What you will do:
Write out as a JSON list of strings each line of the records below, starting with the line that contains "Iron Age (398, 641)" and ending with the line that contains "Review (53, 2060)", both included. Give one string per line and leave out blank lines.

**********

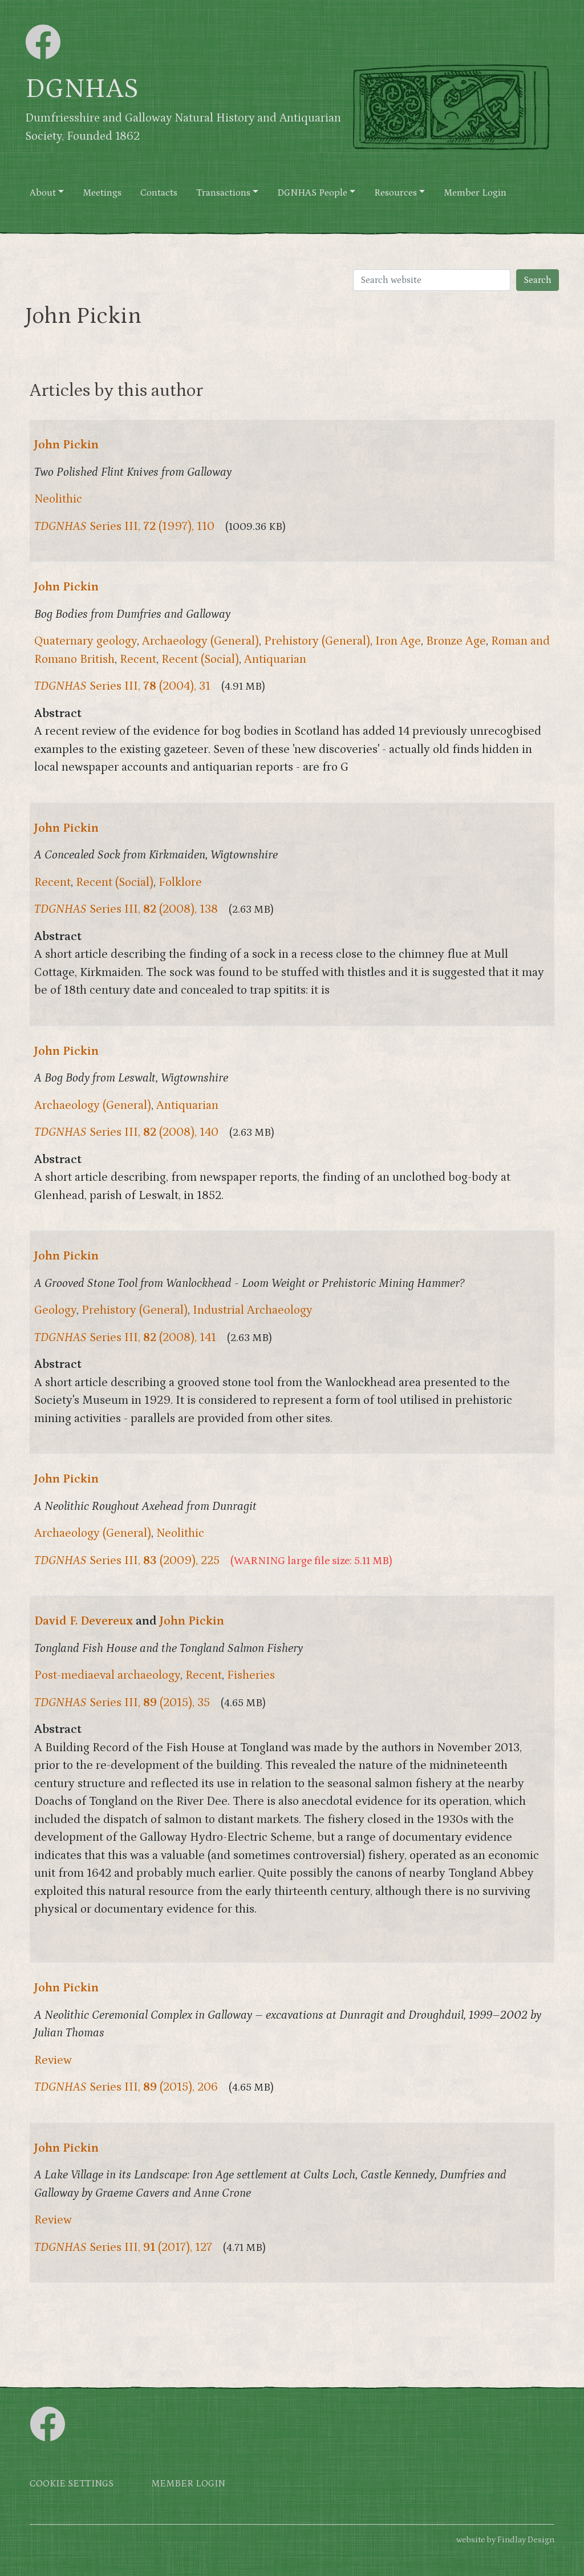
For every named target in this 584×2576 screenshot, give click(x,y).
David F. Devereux (83, 1621)
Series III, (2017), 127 (123, 2247)
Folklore (180, 882)
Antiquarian (275, 659)
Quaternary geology (85, 641)
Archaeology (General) (200, 641)
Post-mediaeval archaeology (107, 1675)
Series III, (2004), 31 (122, 686)
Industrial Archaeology (253, 1310)
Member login (188, 2483)
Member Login (475, 193)
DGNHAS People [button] (312, 193)
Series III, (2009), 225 (127, 1561)
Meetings (102, 193)
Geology (55, 1310)
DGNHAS (82, 89)
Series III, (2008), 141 (125, 1337)
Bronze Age (456, 641)
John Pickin (66, 445)
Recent (138, 659)
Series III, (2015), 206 (126, 2087)
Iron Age (398, 641)
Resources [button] (395, 193)
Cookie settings (71, 2483)
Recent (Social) (200, 659)
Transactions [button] (223, 193)
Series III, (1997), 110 (124, 526)
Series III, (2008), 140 (126, 1132)
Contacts (158, 193)
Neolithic (58, 499)
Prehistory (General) (317, 641)
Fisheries (251, 1675)
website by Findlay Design (505, 2540)
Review (53, 2060)
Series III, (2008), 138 (126, 909)
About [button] (43, 193)
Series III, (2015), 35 (122, 1703)
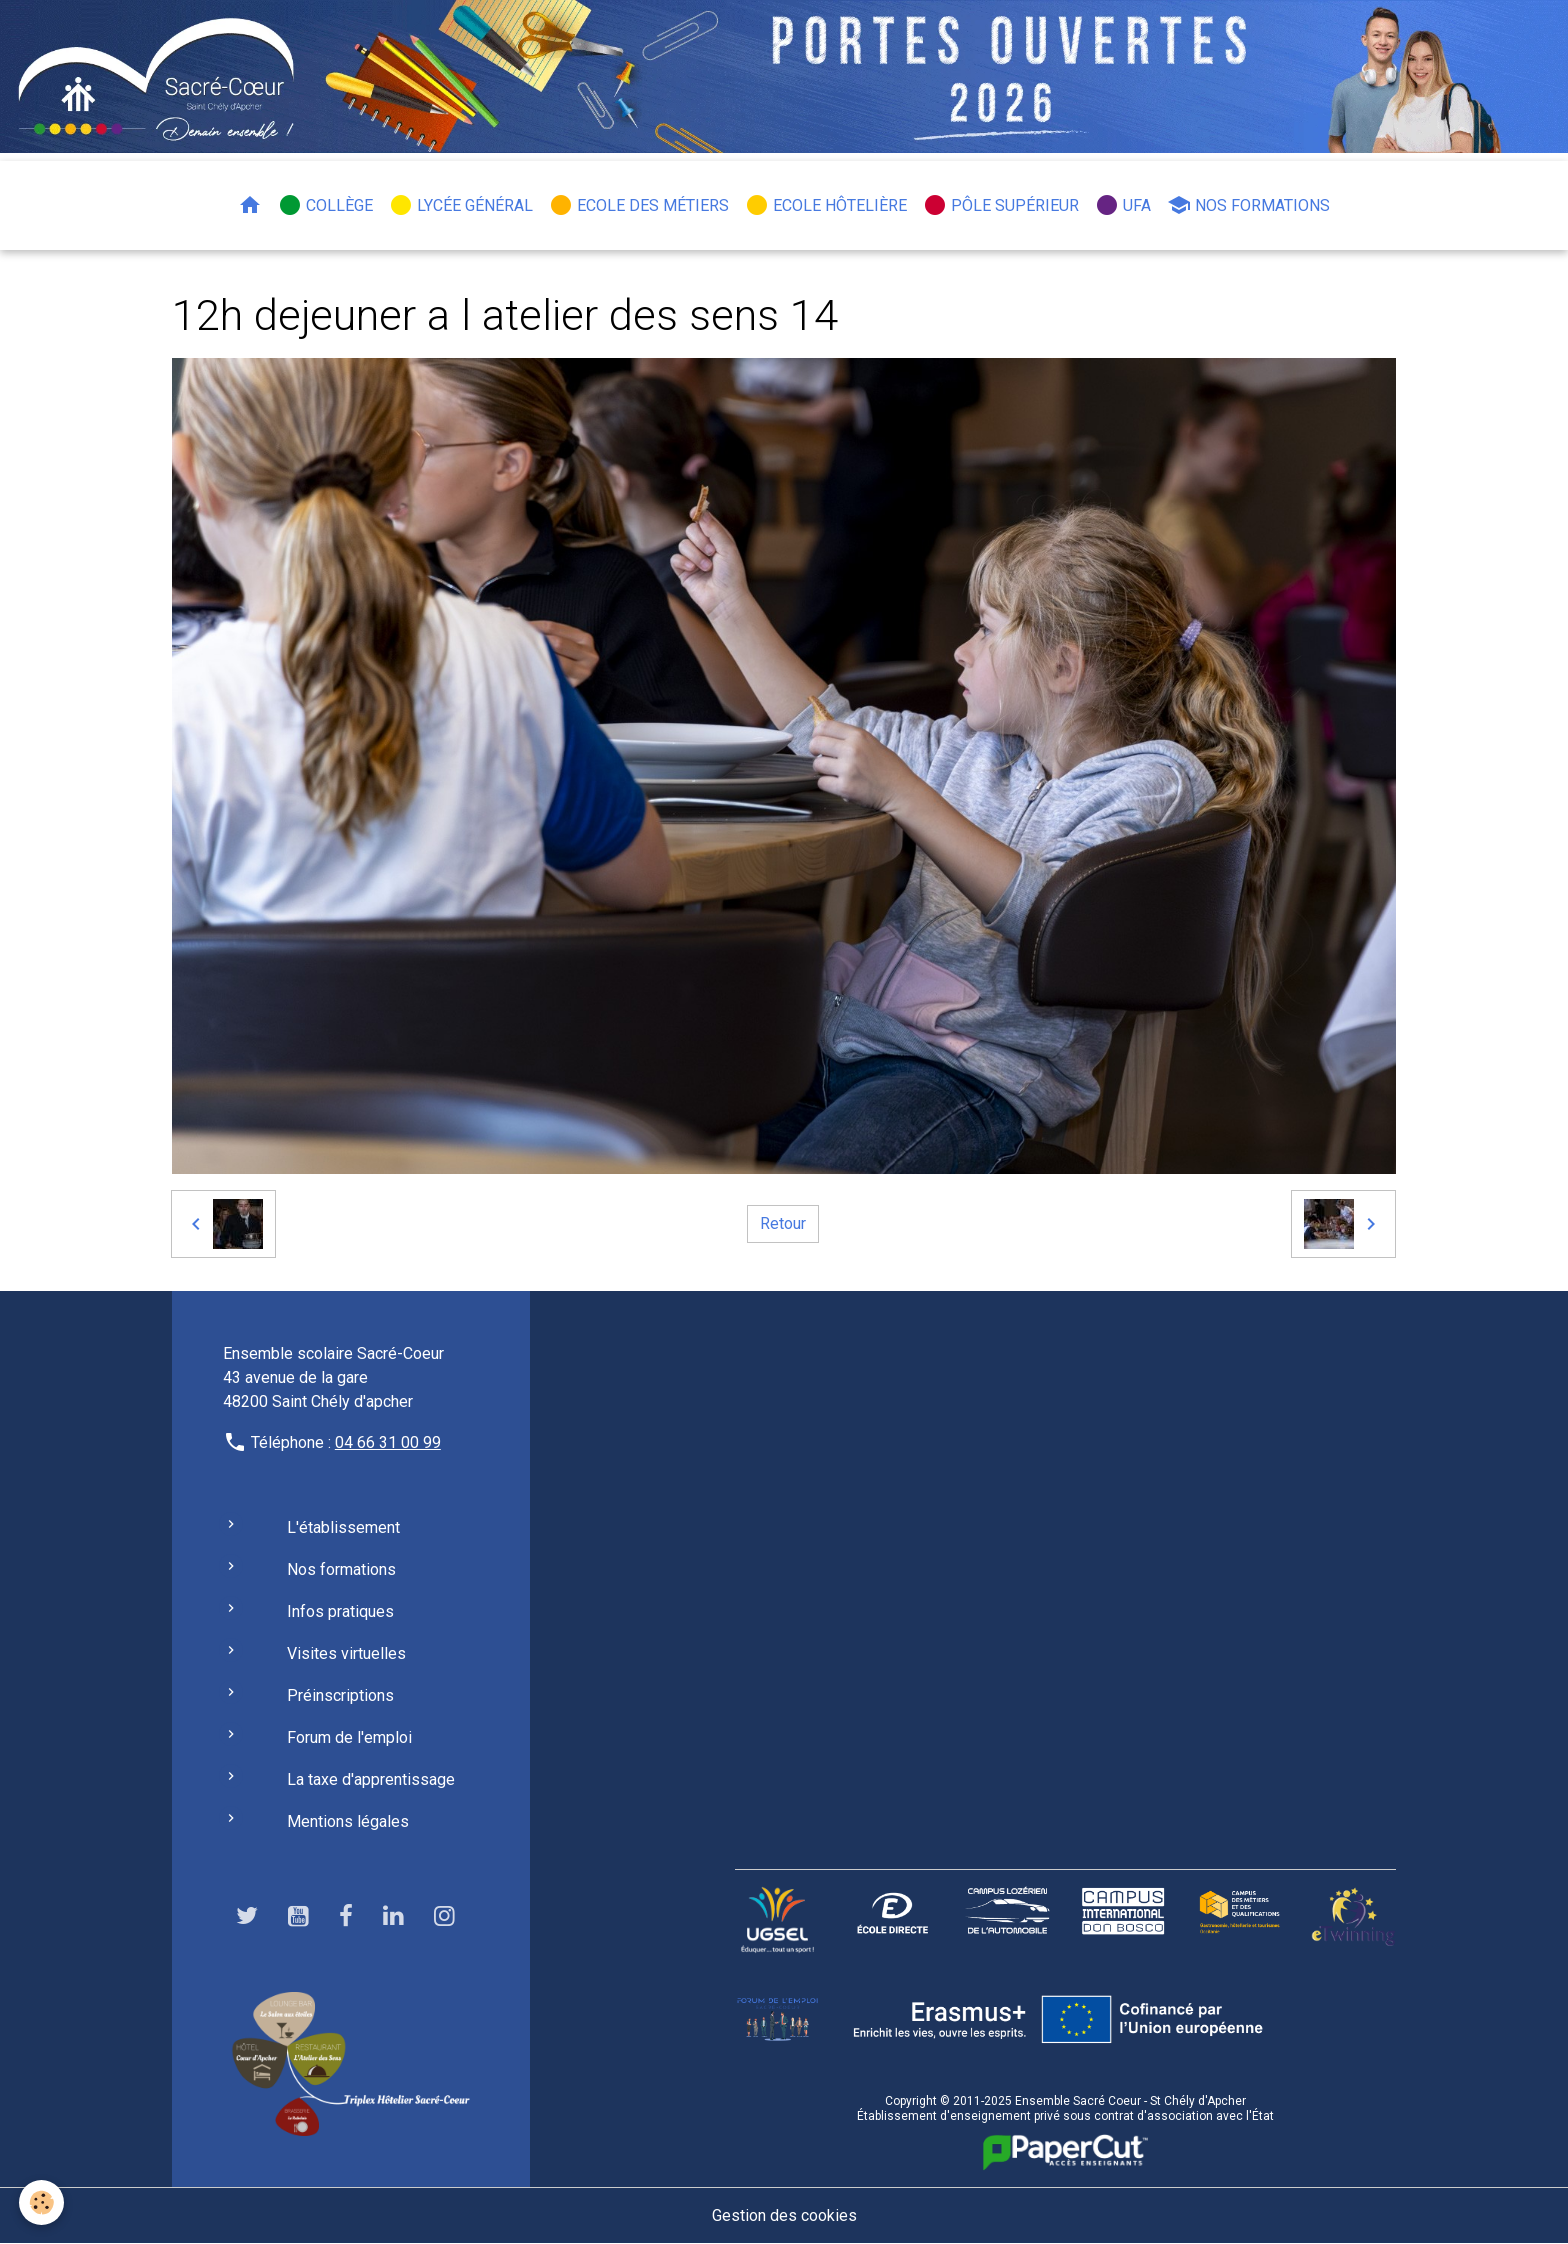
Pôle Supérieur (1001, 205)
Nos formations (1248, 205)
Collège (325, 205)
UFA (1123, 205)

**********

Response to the task:
[
  "Iron Age (398, 641)",
  "Resources [button] (395, 193)",
  "Cookie settings (71, 2483)",
  "Recent (Social) (200, 659)",
  "Transactions [button] (223, 193)",
  "Series III, (1997), 110 (124, 526)",
  "Series III, (2008), 140 (126, 1132)",
  "Contacts (158, 193)",
  "Neolithic (58, 499)",
  "Prehistory (General) (317, 641)",
  "Fisheries (251, 1675)",
  "website by Findlay Design (505, 2540)",
  "Review (53, 2060)"
]